### Job 1
Print the passage of the article on The Beatles: Get Back below, starting with "Unexpected Bonus Features" and going on through "I wanted more.".
### Job 2
Proceed with the article on The Beatles: Get Back below, picking up after its last sentence.
-- START Source document --
Unexpected Bonus Features from Peter Jackson’s The Beatles: Get Back Documentary
Attention: This contains spoilers to The Beatles: Get Back documentary appearing on Disney+
Four hundred sixty-eight minutes went by quickly but some reviewers said the run time for Peter Jackson’s The Beatles: Get Back was excessive. I wanted more.
This massive three-part “documentary about a documentary,” as Jackson put it, envelopes you in the lives and interactions of John, Paul, George, and Ringo during the development of a TV show/film/album/concert in January 1969. It’s chaotic, dramatic, eye-opening, and inspiring. This crescendo of activity during a tight, self-imposed deadline gives me, at least, some fresh insights into the business, personal dynamics, and (unintentional) teachings of one of the greatest rock and roll bands in the 20th century:
1. Vision, Goals, and Objectives. The initial goal of the project was amorphous. No one really knew what they wanted to accomplish and where they wanted to accomplish it. All they had was a deadline. The lack of direction was exacerbated by the death of their manager, Brian Epstein, often referred to as the “fifth Beatle.” Paul tried to pick up the mantle of boss and it was clear that his style generated some resentment with the other “lads.” But Paul was perceptive and in a brief period was able to evolve from dictatorial boss to engaged leader. It wasn’t perfect but it was easy to see less autocracy and more conversation, more give-and-take. Eventually, Paul successfully gained agreement on what would and would not be acceptable project parameters.
-- END Source document --
-- START Extracted records --
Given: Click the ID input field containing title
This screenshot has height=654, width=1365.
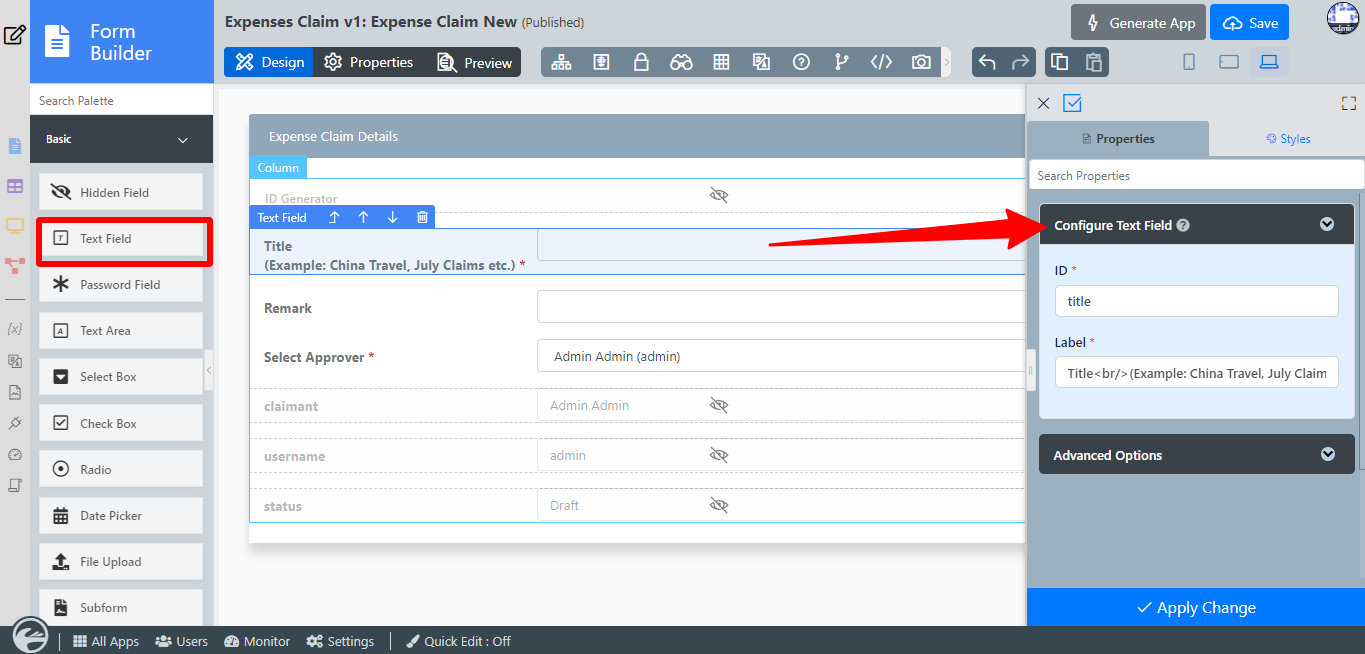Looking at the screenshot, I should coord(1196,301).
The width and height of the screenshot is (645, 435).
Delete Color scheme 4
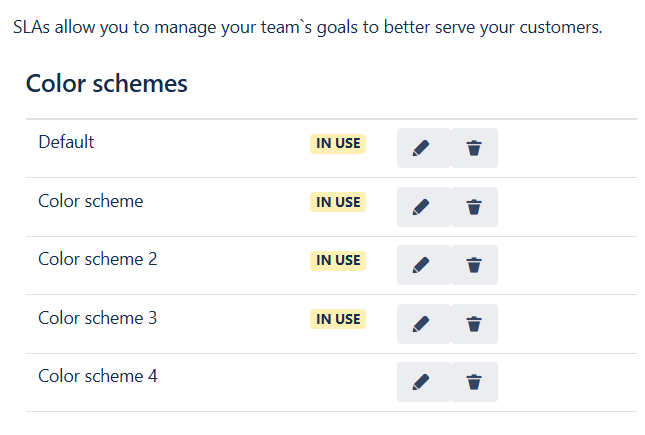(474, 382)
-- END Extracted records --
### Task response 1
Unexpected Bonus Features from Peter Jackson’s The Beatles: Get Back Documentary
Attention: This contains spoilers to The Beatles: Get Back documentary appearing on Disney+
Four hundred sixty-eight minutes went by quickly but some reviewers said the run time for Peter Jackson’s The Beatles: Get Back was excessive. I wanted more.

### Task response 2
2. Process and Time Management. I mentioned the deadline. Real deadlines are supposed to be hard and fast. As disagreements and confusion to what the end product(s) would be, however, timing slipped. Paul made numerous attempts to corral the attention, creativity, and energy of the band. He tried to emphasize the importance of discipline and the need to hang all the individual gems they were creating into a coherent story. But with a combination of mixed messaging and confidence, he noted that “The best bit of us, always has been and always will be, is when we’re backs-against-the-wall.”
3. Humor. I didn’t appreciate it much until this mini-series how much of a goofball John was. To be fair, they all had their bouts of silliness. It was notable that during those playful scenes their deep knowledge of rock history and musical versatility really shown through. I found it distracting at times but, thinking deeper, it was absolutely essential to their maintaining bond and creative process. We all need relief valves; we all need some fun; we need moments to break things up in order to remain fresh.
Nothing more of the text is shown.